Dataset entries
____________
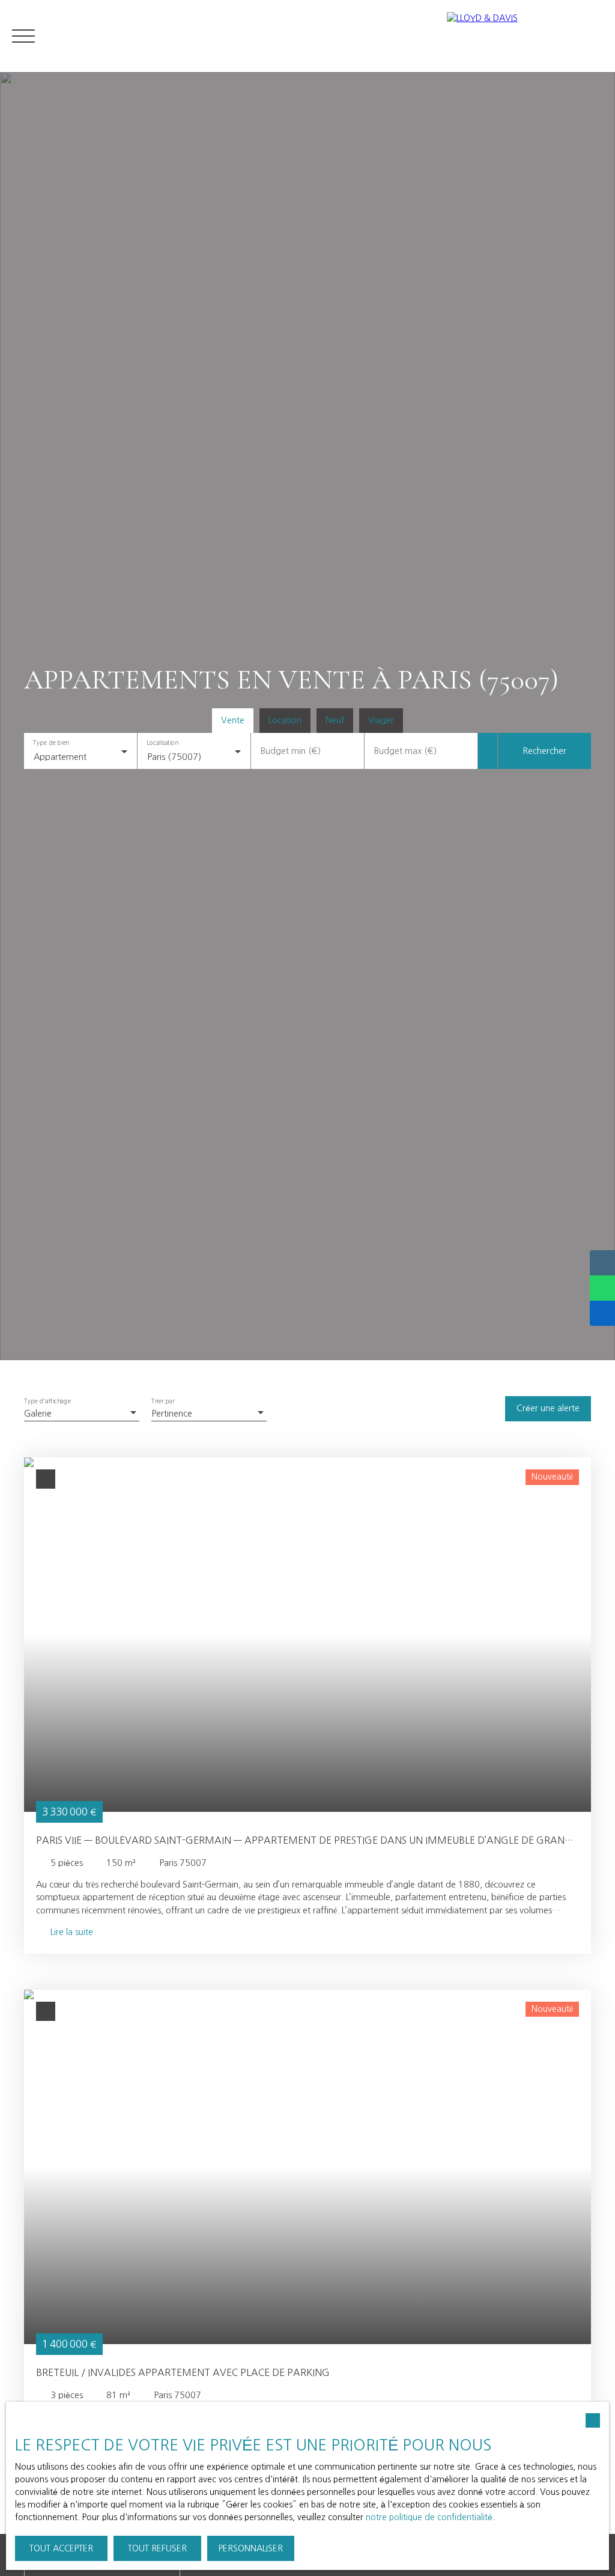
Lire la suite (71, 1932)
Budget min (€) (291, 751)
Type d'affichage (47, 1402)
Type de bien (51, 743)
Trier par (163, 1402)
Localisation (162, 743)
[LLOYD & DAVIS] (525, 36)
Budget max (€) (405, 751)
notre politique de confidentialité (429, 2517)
____________
### Task
Give back, unchanged, the line containing "Type d'affichage (47, 1402)" and each line that comes after it in the entries above, ending with the last.

### Exercise answer
Type d'affichage (47, 1402)
Type de bien (51, 743)
Trier par (163, 1402)
Localisation (162, 743)
[LLOYD & DAVIS] (525, 36)
Budget max (€) (405, 751)
notre politique de confidentialité (429, 2517)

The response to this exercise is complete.